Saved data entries
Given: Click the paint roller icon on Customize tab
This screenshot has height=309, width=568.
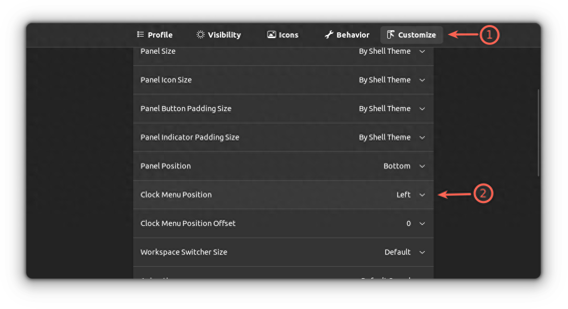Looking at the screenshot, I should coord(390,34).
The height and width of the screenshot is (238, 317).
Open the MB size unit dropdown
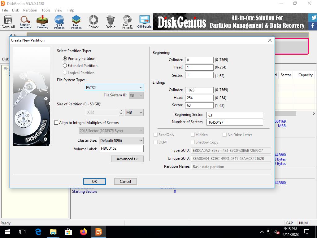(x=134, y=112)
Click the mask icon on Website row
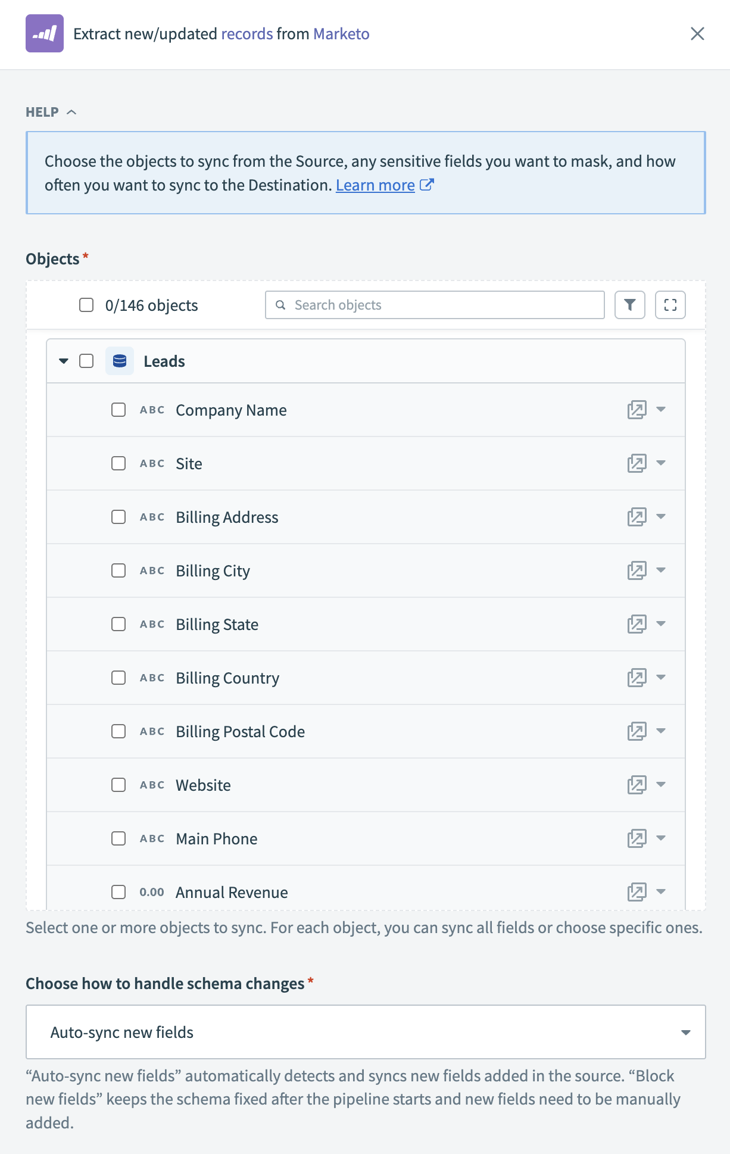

→ **What to work on**: Every line of the data above should be repeated exactly. Omit the pictures.

→ **Written reply**:
Given: Click the paint roller icon on Customize tab
This screenshot has height=309, width=568.
Looking at the screenshot, I should coord(390,34).
The height and width of the screenshot is (238, 317).
Open the MB size unit dropdown
(x=134, y=112)
Click the mask icon on Website row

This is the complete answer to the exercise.